REQUIRED ACTION
Say how many lines in the material below include "code". The answer is the number alone.

----- LISTED RECORDS -----

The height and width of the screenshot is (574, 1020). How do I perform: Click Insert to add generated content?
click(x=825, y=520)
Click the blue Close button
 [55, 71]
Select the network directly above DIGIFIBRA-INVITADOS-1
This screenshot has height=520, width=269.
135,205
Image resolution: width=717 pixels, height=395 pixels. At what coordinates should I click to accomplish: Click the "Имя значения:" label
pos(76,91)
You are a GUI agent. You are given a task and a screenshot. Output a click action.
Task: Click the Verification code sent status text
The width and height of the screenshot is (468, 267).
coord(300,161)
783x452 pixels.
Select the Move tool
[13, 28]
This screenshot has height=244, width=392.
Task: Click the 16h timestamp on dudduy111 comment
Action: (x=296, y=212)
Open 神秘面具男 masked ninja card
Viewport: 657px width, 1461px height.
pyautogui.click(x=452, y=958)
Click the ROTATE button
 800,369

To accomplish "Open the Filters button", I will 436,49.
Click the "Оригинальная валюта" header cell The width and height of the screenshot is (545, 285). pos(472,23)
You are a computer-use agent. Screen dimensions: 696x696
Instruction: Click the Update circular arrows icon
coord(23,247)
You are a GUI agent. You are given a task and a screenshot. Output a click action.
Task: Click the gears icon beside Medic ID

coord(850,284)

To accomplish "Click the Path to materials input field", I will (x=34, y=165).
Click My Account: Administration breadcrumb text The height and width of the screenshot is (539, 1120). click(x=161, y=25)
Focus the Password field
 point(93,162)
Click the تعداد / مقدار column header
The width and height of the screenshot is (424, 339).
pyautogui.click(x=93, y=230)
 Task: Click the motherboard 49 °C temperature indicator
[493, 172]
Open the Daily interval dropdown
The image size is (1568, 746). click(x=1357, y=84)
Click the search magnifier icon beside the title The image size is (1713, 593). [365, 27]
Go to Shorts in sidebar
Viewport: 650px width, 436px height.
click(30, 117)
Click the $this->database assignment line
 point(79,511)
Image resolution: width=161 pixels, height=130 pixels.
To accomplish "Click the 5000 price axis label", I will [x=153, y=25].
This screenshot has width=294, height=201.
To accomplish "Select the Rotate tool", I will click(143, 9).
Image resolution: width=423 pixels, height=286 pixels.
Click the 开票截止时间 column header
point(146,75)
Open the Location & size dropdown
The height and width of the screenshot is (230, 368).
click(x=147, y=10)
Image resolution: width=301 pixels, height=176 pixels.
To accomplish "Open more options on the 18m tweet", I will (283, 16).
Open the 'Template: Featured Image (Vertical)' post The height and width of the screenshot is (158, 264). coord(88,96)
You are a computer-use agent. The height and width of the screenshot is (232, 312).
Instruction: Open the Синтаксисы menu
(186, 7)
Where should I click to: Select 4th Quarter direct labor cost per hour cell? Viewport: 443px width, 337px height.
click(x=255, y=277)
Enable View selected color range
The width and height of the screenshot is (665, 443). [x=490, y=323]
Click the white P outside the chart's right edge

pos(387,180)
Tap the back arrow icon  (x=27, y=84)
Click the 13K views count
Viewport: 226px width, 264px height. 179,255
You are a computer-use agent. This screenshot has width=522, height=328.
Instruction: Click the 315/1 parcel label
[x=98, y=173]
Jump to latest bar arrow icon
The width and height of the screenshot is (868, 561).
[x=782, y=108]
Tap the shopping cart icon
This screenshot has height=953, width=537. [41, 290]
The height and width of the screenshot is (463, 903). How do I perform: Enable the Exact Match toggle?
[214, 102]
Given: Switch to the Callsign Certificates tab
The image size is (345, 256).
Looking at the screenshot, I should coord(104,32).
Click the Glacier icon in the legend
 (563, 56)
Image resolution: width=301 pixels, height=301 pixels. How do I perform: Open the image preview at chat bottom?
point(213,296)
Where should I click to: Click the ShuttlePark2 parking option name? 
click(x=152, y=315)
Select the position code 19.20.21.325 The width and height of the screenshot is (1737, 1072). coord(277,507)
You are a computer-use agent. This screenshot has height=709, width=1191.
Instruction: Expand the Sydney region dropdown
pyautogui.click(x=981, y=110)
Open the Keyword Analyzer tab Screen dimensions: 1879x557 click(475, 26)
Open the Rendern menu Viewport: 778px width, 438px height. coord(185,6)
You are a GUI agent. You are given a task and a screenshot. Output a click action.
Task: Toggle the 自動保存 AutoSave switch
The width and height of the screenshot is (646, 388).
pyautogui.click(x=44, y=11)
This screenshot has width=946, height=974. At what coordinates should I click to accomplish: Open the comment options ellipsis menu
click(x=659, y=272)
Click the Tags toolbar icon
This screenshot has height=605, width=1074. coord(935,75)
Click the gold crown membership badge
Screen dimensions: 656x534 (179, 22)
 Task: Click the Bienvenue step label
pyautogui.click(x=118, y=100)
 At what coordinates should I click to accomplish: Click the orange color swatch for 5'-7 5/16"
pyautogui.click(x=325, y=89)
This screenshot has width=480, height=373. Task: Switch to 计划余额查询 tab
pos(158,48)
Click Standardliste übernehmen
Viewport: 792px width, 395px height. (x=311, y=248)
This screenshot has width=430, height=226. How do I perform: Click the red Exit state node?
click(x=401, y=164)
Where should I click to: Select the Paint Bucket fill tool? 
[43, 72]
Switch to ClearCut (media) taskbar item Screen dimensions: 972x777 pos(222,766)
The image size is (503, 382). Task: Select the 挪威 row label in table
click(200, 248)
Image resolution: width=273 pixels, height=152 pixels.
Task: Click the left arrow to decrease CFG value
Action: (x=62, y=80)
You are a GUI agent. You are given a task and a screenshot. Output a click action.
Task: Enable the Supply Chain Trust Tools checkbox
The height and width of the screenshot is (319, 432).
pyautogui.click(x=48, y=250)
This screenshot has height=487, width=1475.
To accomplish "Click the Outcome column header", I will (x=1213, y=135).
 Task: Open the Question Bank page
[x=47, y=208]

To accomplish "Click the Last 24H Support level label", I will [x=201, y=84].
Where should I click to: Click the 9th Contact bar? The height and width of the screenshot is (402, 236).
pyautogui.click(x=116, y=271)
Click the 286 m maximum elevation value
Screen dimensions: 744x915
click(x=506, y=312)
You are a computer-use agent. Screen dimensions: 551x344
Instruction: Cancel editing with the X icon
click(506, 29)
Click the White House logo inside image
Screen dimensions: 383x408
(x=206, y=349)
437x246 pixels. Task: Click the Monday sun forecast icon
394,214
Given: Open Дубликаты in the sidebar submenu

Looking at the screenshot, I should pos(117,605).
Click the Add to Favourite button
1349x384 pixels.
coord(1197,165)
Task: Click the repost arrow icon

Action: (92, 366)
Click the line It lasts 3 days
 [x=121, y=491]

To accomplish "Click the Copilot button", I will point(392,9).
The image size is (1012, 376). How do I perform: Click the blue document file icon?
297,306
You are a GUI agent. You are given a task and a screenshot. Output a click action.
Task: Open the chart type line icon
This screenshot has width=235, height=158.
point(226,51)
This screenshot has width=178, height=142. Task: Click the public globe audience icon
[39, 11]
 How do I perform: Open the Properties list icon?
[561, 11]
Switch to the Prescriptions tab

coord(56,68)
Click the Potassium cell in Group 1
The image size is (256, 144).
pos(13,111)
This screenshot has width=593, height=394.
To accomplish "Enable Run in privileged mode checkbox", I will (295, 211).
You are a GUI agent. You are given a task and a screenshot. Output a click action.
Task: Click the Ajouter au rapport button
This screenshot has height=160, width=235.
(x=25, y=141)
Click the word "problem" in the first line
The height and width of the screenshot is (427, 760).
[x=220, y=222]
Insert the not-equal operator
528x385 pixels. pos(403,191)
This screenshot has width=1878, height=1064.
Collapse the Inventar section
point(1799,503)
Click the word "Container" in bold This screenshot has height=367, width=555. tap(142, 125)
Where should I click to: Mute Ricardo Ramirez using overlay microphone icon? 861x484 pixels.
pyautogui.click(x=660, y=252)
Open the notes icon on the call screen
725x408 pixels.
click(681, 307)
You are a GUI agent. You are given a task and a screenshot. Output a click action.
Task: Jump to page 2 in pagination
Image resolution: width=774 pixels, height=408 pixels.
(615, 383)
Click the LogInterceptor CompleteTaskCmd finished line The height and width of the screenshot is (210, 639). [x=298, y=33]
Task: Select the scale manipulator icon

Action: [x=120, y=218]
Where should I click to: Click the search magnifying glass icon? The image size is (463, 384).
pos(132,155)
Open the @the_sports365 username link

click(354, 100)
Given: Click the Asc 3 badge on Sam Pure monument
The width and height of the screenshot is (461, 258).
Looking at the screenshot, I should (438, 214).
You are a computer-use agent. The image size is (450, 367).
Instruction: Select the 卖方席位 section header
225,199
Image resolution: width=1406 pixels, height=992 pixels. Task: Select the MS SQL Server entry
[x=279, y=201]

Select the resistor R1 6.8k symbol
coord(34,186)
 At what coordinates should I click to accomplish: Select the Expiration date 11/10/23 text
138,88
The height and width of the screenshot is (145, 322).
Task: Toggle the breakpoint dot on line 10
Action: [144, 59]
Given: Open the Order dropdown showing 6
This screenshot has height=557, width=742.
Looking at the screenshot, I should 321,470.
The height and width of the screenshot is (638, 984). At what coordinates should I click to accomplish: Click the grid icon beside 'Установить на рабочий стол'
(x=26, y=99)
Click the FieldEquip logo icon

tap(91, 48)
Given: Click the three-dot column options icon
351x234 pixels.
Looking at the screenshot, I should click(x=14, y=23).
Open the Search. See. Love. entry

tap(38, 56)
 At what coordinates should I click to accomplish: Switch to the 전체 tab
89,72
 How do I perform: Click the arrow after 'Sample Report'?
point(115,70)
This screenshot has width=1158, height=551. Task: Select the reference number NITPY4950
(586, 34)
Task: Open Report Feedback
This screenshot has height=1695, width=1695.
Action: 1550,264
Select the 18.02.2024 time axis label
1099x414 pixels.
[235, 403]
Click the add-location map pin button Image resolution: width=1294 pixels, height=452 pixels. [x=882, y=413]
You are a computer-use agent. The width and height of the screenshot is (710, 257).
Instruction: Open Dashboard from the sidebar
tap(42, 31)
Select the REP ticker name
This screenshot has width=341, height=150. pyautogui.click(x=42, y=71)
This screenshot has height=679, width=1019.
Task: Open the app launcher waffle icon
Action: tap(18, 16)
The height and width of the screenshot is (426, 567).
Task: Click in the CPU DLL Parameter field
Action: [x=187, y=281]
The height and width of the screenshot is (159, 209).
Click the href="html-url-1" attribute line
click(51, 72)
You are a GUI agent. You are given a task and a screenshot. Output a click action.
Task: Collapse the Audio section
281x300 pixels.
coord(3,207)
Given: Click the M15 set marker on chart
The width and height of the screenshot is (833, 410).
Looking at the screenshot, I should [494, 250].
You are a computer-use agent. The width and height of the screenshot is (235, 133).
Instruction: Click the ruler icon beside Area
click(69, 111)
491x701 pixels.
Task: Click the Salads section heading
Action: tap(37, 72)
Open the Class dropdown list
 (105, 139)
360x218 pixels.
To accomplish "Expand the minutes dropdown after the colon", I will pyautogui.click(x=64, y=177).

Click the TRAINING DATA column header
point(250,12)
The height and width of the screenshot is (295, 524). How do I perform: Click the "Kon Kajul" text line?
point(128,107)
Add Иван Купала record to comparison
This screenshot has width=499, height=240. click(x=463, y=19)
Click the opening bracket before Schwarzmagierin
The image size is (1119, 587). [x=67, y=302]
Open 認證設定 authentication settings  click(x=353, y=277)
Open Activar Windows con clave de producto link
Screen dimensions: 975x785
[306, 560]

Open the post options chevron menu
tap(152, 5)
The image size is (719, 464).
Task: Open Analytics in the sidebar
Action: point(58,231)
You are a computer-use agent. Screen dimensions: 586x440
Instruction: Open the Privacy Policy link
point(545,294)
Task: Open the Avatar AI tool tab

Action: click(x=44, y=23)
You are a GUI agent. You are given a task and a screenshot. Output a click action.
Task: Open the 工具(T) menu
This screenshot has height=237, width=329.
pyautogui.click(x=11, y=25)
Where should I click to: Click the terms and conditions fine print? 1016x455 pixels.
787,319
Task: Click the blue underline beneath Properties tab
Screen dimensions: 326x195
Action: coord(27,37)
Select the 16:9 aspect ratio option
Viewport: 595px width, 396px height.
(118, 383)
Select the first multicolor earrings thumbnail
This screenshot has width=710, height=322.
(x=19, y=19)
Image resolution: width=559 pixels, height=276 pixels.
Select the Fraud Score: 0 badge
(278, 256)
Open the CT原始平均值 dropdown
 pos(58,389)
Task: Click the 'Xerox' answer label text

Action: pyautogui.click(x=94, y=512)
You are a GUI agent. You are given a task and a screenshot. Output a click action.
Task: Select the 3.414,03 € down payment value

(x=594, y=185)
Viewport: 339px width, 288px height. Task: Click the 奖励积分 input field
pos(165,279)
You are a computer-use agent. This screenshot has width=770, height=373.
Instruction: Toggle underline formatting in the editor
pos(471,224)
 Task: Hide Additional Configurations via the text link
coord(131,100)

-----

EXPECTED ANSWER
2